Braddock's American Brasserie selects new cocktail – with public's help | Drink | Pittsburgh | Pittsburgh City Paper

Braddock's American Brasserie selects new cocktail – with public's help

A local blogger wins honors, and a spot on the drink list


Sometimes, as Al Gore can attest, it's not enough to convince the voters: You have to win over the judges as well. So it was with a whiskey-cocktail competition held by Downtown restaurant Braddock's American Brasserie.

Seeking a fresh new cocktail for its summer menu, Braddock's let its fans weigh in. "We live and breathe [whiskey] every day. So when you open it up to others, sometimes you get the best things," says Braddock's general manager, Jennifer Thomas. 

Contest participants (invited local bloggers and Braddock's Facebook "fans") uploaded a photo and cocktail recipe to the restaurant's Facebook page. Of the 11 entrants, the two with the greatest number of "likes" advanced to the judges' table, where they were joined by a "judges' choice," picked by the restaurant brass.

Dean Gress, the restaurant's executive chef, served as one of the judges. He said his vote came down to "taste, how it fits in with our brand, and how it'll appeal to our guests." Thomas, who was also on the judging panel, said she was looking for a "fun summer cocktail that featured whiskey."

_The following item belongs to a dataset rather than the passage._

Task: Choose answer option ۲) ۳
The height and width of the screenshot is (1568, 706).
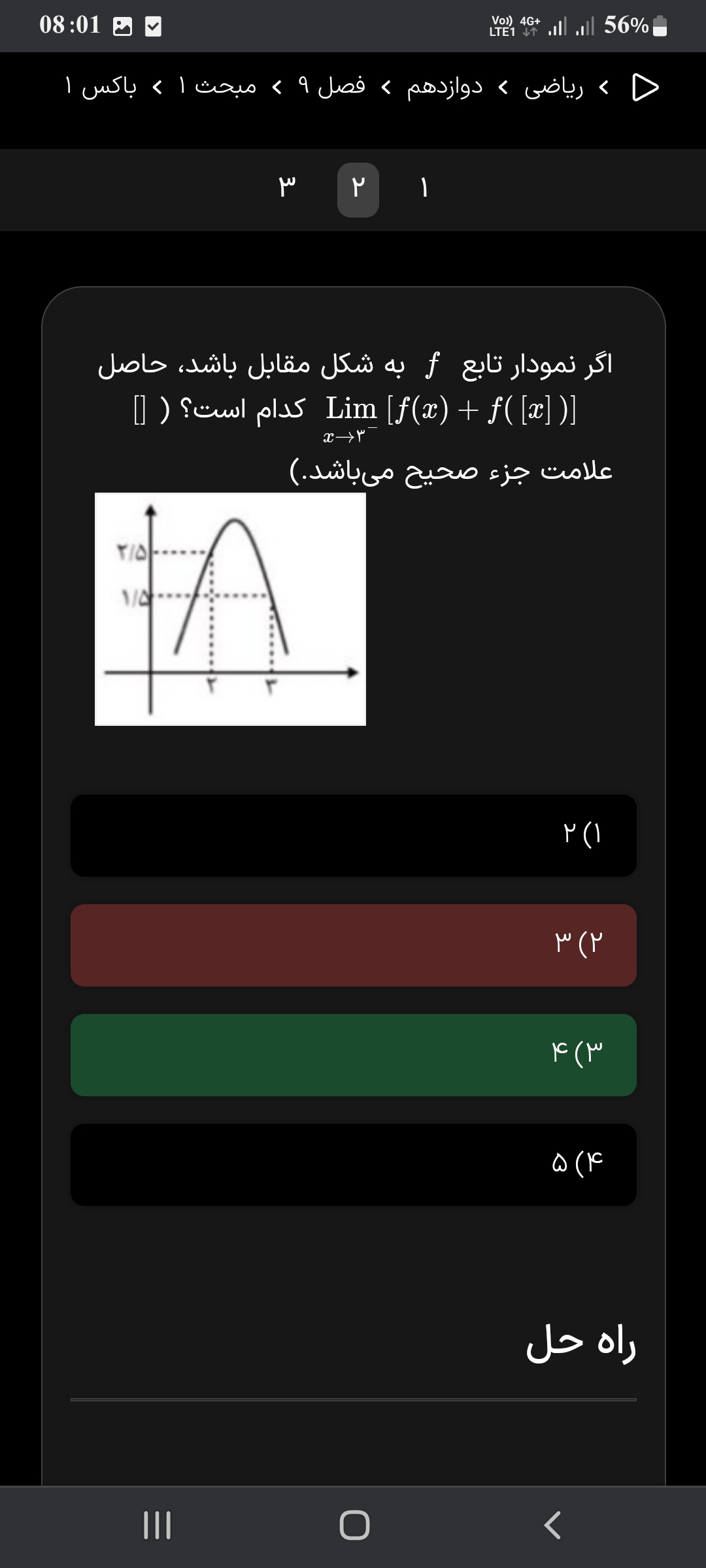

The top vote-getter, "Stout Hearted and Full of Sass," earned a $100 gift card for winning the popular vote — but the cocktail didn't quite measure up to the judges' standards. The public's second-place pick, the "YaJagoff," got high marks from judges, but they deemed it to have a more wintry flavor. While it may appear on the Braddock's drink list once the weather turns cold, the judges awarded first place, and a spot on the menu, to their own selection: blogger Ashley Oates's "P.G.H." (Peach Ginger Hit). It's a refreshing cocktail that combines Wigle Wheat whiskey, muddled peaches, mint, ginger simple syrup and tonic water. 

Oates is a recent Pittsburgh transplant with no previous cocktail-making experience. Yet she says she sought to "create something snappy and fresh" that represented Pittsburgh in the summertime. 

Ultimately, of course, the P.G.H.'s fate will be decided by the customers ... and how they vote with their wallets.

Editor's note: The name of executive chef Dean Gress was misspelled in an earlier version of this story.